■ **Entries provided**

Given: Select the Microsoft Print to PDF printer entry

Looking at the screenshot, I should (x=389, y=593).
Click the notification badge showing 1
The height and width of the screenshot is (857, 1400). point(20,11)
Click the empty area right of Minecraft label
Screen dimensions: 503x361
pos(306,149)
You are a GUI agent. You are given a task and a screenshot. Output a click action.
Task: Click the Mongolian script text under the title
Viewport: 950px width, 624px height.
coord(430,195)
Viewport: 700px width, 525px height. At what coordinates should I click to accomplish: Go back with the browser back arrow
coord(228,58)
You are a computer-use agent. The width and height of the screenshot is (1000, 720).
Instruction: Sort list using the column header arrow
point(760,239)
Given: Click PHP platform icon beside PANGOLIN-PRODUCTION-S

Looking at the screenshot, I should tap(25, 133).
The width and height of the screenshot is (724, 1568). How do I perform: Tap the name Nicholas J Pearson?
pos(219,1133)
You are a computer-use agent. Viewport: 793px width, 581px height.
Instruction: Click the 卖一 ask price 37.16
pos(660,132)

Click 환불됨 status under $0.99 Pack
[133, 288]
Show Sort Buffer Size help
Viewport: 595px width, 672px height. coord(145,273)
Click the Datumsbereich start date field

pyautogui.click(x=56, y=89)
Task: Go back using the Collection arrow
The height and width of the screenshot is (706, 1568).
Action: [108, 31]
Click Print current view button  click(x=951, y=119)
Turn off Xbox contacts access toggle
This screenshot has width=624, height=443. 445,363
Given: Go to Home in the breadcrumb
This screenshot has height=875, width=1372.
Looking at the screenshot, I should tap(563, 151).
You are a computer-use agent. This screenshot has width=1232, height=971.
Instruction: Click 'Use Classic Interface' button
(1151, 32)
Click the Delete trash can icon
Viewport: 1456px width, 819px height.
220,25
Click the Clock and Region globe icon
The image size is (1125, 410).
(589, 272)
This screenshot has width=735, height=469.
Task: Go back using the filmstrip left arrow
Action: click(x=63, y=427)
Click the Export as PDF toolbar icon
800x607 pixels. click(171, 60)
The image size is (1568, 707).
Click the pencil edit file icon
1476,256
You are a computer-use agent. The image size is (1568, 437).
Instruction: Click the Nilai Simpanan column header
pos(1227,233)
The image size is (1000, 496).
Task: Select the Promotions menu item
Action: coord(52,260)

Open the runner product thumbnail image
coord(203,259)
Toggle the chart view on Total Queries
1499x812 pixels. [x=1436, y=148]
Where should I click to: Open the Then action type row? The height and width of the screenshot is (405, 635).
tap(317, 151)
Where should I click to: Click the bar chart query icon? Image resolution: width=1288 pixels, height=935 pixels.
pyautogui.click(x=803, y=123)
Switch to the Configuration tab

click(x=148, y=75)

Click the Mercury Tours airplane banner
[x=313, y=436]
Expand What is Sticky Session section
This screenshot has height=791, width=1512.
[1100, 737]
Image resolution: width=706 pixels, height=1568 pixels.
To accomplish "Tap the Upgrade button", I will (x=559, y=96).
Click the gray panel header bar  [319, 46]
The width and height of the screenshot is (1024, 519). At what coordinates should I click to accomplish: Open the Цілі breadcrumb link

■ **Set problem**
Copy out every one of the items above, word for word and without any changes.

■ **Output for this exercise**
Given: Select the Microsoft Print to PDF printer entry

Looking at the screenshot, I should (x=389, y=593).
Click the notification badge showing 1
The height and width of the screenshot is (857, 1400). point(20,11)
Click the empty area right of Minecraft label
Screen dimensions: 503x361
pos(306,149)
You are a GUI agent. You are given a task and a screenshot. Output a click action.
Task: Click the Mongolian script text under the title
Viewport: 950px width, 624px height.
coord(430,195)
Viewport: 700px width, 525px height. At what coordinates should I click to accomplish: Go back with the browser back arrow
coord(228,58)
You are a computer-use agent. The width and height of the screenshot is (1000, 720).
Instruction: Sort list using the column header arrow
point(760,239)
Given: Click PHP platform icon beside PANGOLIN-PRODUCTION-S

Looking at the screenshot, I should tap(25, 133).
The width and height of the screenshot is (724, 1568). How do I perform: Tap the name Nicholas J Pearson?
pos(219,1133)
You are a computer-use agent. Viewport: 793px width, 581px height.
Instruction: Click the 卖一 ask price 37.16
pos(660,132)

Click 환불됨 status under $0.99 Pack
[133, 288]
Show Sort Buffer Size help
Viewport: 595px width, 672px height. coord(145,273)
Click the Datumsbereich start date field

pyautogui.click(x=56, y=89)
Task: Go back using the Collection arrow
The height and width of the screenshot is (706, 1568).
Action: [108, 31]
Click Print current view button  click(x=951, y=119)
Turn off Xbox contacts access toggle
This screenshot has width=624, height=443. 445,363
Given: Go to Home in the breadcrumb
This screenshot has height=875, width=1372.
Looking at the screenshot, I should tap(563, 151).
You are a computer-use agent. This screenshot has width=1232, height=971.
Instruction: Click 'Use Classic Interface' button
(1151, 32)
Click the Delete trash can icon
Viewport: 1456px width, 819px height.
220,25
Click the Clock and Region globe icon
The image size is (1125, 410).
(589, 272)
This screenshot has width=735, height=469.
Task: Go back using the filmstrip left arrow
Action: click(x=63, y=427)
Click the Export as PDF toolbar icon
800x607 pixels. click(171, 60)
The image size is (1568, 707).
Click the pencil edit file icon
1476,256
You are a computer-use agent. The image size is (1568, 437).
Instruction: Click the Nilai Simpanan column header
pos(1227,233)
The image size is (1000, 496).
Task: Select the Promotions menu item
Action: coord(52,260)

Open the runner product thumbnail image
coord(203,259)
Toggle the chart view on Total Queries
1499x812 pixels. [x=1436, y=148]
Where should I click to: Open the Then action type row? The height and width of the screenshot is (405, 635).
tap(317, 151)
Where should I click to: Click the bar chart query icon? Image resolution: width=1288 pixels, height=935 pixels.
pyautogui.click(x=803, y=123)
Switch to the Configuration tab

click(x=148, y=75)

Click the Mercury Tours airplane banner
[x=313, y=436]
Expand What is Sticky Session section
This screenshot has height=791, width=1512.
[1100, 737]
Image resolution: width=706 pixels, height=1568 pixels.
To accomplish "Tap the Upgrade button", I will (x=559, y=96).
Click the gray panel header bar  [319, 46]
The width and height of the screenshot is (1024, 519). At what coordinates should I click to accomplish: Open the Цілі breadcrumb link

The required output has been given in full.